CSS の -webkit-line-clamp プロパティについて
2016-12-02


この記事の内容は古びている。この記事が最初に執筆されたのちに、CSS Overflow Module では line-clamp プロパティが定義された。この line-clamp プロパティは max-linescontinueblock-ellipsis プロパティに対する一括指定プロパティである。


結論からいうと、CSS の -webkit-line-clamp プロパティは使わないほうがいい。現状および今後の Web ブラウザでのサポートが望めないからである。

-webkit-line-clamp CSS プロパティとは何か

複数行でも3点リーダーをきかせることができるというもの。

このプロパティはどうやって使うか

-webkit-line-clamp プロパティ単体では効果を持たず、他のプロパティと組み合わせて使う。

selector {
  display: -webkit-box;
  -webkit-box-orient: vertical;
  -webkit-line-clamp: 3;
}

このプロパティは何のために存在するのか

おそらくは Apple 製アプリケーションでの内部的な利用のため。このプロパティは、Safari CSS ReferenceAdditional Unsupported Properties の項に記載がある。
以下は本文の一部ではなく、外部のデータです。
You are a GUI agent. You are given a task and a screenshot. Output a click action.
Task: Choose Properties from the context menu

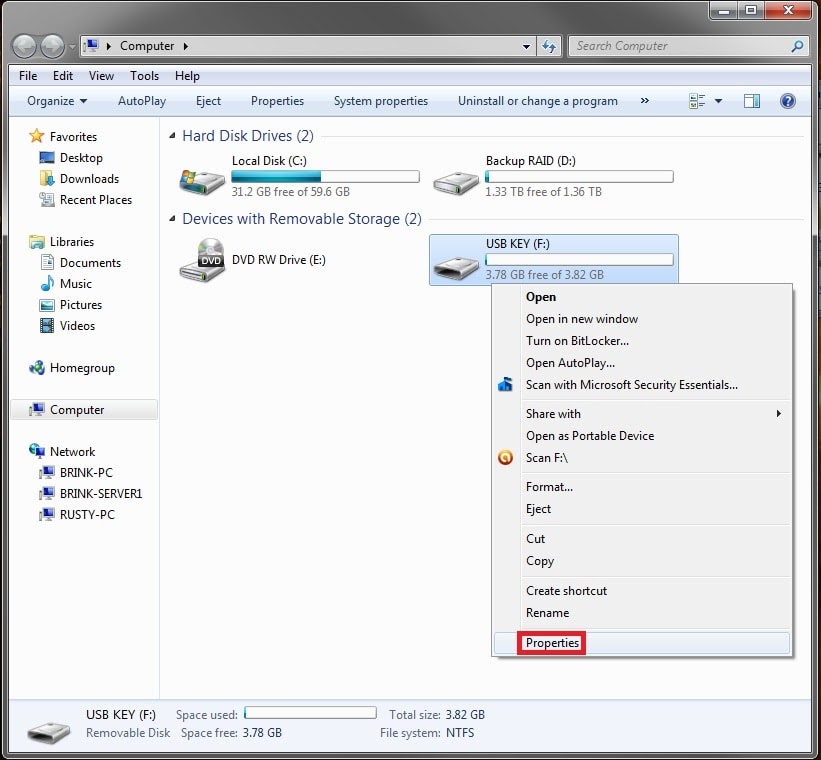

WebKit provides partial support for a number of properties that are not supported for developer use. This list may include:

適当に訳すと、

WebKit は、開発者の使用に対してはサポートされないプロパティを、いくつか部分的にサポートしている。このリストには以下を含む:

このプロパティの開発状況はどうなっているか

このプロパティは -webkit-box、すなわち旧式の flexbox (flexible box) と組み合わせる必要がある。現 flexbox 仕様とは相いれない。このことから、このプロパティは旧 flexbox 時代に内部利用のため、もしくは実験的に実装され、そのまま放置されたものではないかと推測される。実際に上述の文書ではこのプロパティが「サポートされない」ものとして挙げられている。

このプロパティをベンダ接頭辞なしで書く必要があるか

ない。display: -webkit-box というのは旧 flexbox 仕様の値にベンダ接頭辞をつけたものであり、そこからベンダ接頭辞を外して display: box と書いたところで、どのブラウザもサポートしていない。現 flexbox 仕様では display: flex という全く別の値を使うようになっている。なので、

selector {
  display: -webkit-box;
  display: box;
  -webkit-box-orient: vertical;
  box-orient: vertical;
  -webkit-line-clamp: 3;
  line-clamp: 3;
}

のようにベンダ接頭辞付きのプロパティを併記するのは無意味である。後述するように、line-clamp というプロパティが制定されることもない。

このプロパティは標準化されるのか

line-clamp というプロパティ名では標準化されない。2014 年 6 月の W3C CSS WG のミーティングにおいて、-webkit-line-clamp プロパティのことが議題に上がっている。そこでの結論としては、最大行数の指定とブロックに対する省略記号の問題は別々に議論していこうというものである。